## Exercise
Every line below between the line holding "Instruction: Select the" and the line holding "The image size is (910, 698).", inclusive, should be repeated exactly, and all other lines omitted.

● ● ● ● ●

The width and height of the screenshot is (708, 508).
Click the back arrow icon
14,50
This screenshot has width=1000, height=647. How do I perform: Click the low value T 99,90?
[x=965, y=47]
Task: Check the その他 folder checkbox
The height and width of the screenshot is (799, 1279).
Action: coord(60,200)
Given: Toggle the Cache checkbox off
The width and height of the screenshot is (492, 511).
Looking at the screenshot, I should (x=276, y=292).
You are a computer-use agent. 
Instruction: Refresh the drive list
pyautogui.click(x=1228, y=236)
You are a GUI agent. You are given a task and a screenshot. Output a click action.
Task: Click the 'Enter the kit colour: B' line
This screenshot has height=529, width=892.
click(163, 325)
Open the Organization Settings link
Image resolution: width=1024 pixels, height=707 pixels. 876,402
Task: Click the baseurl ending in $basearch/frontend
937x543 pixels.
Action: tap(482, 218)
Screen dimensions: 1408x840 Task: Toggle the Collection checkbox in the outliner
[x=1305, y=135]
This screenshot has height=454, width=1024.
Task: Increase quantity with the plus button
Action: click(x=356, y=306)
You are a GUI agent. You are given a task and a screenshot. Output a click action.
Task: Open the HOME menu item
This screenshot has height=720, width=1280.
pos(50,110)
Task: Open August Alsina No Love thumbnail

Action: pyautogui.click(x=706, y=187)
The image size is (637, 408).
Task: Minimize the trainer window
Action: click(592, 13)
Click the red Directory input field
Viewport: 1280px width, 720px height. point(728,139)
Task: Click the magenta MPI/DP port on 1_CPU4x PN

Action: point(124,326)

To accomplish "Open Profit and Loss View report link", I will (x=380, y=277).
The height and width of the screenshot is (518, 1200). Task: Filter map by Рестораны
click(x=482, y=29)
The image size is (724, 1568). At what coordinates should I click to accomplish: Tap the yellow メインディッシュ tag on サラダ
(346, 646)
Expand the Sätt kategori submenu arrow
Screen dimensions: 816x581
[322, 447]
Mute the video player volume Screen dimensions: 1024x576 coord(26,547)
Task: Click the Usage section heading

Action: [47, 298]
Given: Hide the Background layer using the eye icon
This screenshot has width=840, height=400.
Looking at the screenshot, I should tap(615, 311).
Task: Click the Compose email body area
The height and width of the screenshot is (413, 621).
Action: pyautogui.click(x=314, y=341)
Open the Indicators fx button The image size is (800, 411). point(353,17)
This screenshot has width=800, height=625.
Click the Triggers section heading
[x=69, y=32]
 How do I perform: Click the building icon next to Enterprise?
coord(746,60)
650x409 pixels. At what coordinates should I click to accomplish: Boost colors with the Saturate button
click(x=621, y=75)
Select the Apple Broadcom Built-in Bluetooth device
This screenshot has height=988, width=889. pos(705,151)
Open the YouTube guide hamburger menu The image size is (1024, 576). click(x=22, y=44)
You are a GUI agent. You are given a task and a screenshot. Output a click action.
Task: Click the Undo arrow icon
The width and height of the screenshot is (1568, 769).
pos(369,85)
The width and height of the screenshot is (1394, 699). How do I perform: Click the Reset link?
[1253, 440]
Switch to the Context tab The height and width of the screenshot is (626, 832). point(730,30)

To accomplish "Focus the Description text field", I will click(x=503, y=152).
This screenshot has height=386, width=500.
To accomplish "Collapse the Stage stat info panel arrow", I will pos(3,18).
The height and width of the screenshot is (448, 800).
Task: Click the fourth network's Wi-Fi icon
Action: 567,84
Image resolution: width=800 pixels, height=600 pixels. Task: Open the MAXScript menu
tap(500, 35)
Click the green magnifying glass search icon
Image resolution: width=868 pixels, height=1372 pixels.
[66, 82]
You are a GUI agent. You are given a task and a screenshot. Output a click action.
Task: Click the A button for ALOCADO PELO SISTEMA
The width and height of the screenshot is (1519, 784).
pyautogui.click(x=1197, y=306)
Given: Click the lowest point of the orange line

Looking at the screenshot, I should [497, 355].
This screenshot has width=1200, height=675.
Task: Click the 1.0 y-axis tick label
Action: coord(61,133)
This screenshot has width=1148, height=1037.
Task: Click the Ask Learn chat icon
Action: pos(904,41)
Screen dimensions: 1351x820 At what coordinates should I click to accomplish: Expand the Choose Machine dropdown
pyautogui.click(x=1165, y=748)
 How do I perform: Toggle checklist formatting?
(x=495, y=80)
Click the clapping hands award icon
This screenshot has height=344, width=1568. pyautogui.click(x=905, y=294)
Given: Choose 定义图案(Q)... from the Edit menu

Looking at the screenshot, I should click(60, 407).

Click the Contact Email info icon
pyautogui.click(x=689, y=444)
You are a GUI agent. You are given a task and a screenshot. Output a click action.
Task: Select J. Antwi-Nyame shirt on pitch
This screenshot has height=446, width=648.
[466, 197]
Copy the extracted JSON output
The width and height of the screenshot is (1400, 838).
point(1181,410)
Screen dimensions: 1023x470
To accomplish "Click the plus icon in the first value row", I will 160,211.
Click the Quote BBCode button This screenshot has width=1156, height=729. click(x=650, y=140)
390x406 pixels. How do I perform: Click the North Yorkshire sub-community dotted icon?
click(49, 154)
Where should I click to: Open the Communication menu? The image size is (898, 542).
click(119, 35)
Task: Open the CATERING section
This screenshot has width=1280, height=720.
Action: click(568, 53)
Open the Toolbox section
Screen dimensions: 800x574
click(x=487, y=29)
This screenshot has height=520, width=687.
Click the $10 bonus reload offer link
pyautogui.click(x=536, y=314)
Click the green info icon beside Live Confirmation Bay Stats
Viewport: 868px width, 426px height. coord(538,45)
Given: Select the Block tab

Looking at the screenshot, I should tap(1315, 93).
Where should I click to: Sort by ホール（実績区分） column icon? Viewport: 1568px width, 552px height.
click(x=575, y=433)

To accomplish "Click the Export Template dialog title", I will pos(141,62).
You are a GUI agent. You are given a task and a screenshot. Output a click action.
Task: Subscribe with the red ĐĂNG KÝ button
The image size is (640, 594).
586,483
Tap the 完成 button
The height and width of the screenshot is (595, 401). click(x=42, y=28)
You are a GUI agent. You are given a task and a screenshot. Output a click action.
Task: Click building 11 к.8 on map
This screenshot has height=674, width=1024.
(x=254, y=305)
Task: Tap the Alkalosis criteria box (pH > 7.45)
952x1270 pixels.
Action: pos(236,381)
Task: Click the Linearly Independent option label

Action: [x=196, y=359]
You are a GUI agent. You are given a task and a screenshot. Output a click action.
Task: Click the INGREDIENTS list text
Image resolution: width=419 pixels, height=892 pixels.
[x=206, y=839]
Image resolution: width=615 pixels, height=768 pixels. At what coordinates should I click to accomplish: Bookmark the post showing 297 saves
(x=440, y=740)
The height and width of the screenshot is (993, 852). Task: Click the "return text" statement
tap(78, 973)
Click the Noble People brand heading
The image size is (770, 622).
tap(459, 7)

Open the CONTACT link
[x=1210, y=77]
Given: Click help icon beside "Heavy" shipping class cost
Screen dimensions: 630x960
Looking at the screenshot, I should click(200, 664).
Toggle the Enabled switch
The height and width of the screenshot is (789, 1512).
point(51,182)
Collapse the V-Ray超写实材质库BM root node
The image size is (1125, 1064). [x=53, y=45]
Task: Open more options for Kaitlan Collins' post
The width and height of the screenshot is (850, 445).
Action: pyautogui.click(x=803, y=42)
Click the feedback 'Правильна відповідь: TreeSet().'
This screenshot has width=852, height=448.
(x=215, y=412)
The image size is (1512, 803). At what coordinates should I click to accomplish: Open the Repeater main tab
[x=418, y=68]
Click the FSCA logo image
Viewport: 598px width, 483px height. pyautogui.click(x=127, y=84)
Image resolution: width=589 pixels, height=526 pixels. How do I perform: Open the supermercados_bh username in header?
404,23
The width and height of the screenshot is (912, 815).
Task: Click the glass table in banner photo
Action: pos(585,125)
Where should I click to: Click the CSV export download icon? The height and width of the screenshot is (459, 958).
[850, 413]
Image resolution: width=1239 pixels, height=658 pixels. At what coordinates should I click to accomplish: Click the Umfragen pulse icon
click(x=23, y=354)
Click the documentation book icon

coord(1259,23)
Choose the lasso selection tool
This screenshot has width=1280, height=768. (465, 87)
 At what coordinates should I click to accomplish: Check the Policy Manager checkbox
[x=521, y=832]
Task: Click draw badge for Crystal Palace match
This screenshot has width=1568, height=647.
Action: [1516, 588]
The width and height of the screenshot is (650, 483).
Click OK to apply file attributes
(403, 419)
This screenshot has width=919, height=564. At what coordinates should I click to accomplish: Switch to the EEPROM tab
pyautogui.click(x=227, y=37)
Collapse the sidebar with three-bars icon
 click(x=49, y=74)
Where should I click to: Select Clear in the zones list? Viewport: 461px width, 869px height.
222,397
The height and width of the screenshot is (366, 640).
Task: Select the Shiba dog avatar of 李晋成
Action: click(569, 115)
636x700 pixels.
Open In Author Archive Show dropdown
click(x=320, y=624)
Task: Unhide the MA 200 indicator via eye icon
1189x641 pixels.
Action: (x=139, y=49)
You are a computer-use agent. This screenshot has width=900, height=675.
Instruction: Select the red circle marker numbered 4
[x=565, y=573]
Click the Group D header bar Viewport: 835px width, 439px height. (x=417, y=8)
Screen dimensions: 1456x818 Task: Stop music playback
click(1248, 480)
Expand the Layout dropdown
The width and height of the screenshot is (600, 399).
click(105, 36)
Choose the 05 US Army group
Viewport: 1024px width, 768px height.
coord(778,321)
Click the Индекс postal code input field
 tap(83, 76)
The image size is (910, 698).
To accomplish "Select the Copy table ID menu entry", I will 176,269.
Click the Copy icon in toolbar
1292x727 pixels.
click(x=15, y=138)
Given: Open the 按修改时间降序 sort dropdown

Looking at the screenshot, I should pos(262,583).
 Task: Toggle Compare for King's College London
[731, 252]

● ● ● ● ●

## Output of the task
Instruction: Select the red circle marker numbered 4
[x=565, y=573]
Click the Group D header bar Viewport: 835px width, 439px height. (x=417, y=8)
Screen dimensions: 1456x818 Task: Stop music playback
click(1248, 480)
Expand the Layout dropdown
The width and height of the screenshot is (600, 399).
click(105, 36)
Choose the 05 US Army group
Viewport: 1024px width, 768px height.
coord(778,321)
Click the Индекс postal code input field
 tap(83, 76)
The image size is (910, 698).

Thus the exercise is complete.